Journalist Quits Job At Paper To Open Whorehouse

Jody Paterson, a managing editor and columnist for the Victoria Times-Colonist is trading in service journalism for servicing men as a madam at a co-op brothel, run by and for prostitutes. (Leave it to the Canadians to try and level the playing ground of the pimp-ho game.) Paterson said that her work for the paper—stories about sex workers—is what led her down this new career path. Through interviewing them, she got to know prostitutes in Victoria, and was touched (figuratively, of course) by the women and their struggles. Feeling she needed to make a difference, 50-year-old Paterson—who once was opposed to the sex trade, deeming it exploitative of women—quit her job at the paper and joined a prostitute support group: Prostitutes Empowerment Education and Resource Society (PEERS). At PEERS, Paterson discovered that prostitutes are actually most interested in making their jobs safer.


The time has passed for moralizing about why men buy sex and why people sell it. Let's step forward and into the reality of it and have a safe, fair, good workplace for it.

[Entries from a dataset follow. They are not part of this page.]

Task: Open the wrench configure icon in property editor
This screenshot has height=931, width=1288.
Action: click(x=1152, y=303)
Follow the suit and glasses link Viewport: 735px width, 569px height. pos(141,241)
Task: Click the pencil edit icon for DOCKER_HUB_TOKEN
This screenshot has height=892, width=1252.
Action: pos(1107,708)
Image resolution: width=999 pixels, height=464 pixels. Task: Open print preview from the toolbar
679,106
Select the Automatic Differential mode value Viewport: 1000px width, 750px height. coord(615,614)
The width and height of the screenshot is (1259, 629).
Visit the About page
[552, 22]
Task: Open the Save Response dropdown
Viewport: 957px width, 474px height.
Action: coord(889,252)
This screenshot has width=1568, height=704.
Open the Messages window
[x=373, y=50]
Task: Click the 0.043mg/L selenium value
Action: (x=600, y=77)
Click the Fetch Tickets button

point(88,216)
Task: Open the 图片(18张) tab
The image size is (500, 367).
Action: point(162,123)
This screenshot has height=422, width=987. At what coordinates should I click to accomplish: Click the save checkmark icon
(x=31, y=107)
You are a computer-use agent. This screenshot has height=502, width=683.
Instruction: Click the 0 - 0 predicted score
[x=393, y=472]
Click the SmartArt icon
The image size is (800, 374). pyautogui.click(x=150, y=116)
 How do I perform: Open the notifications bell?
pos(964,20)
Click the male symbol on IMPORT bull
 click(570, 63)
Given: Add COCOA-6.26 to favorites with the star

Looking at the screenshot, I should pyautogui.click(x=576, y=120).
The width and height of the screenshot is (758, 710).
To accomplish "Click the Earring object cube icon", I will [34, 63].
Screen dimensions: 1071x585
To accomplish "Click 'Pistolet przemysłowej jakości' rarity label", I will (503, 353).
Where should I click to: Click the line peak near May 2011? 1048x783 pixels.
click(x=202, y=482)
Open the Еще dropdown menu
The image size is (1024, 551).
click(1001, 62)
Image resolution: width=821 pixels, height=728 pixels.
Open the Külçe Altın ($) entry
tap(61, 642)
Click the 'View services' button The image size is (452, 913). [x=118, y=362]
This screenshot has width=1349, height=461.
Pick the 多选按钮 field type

Paterson said that once the brothel is up and running, she will be working there as a volunteer only, and will not be paid for her time. As a co-op brothel, it's a bit hippy dippy in that it will be run and funded by the women working there, and a portion of the profits will be used for issues like drug detox and helping women get out of the industry if they so choose. The only real problem with Paterson's whole plan is that prostitution remains illegal in Victoria, but she plans on getting around that by registering the brothel as an escort service.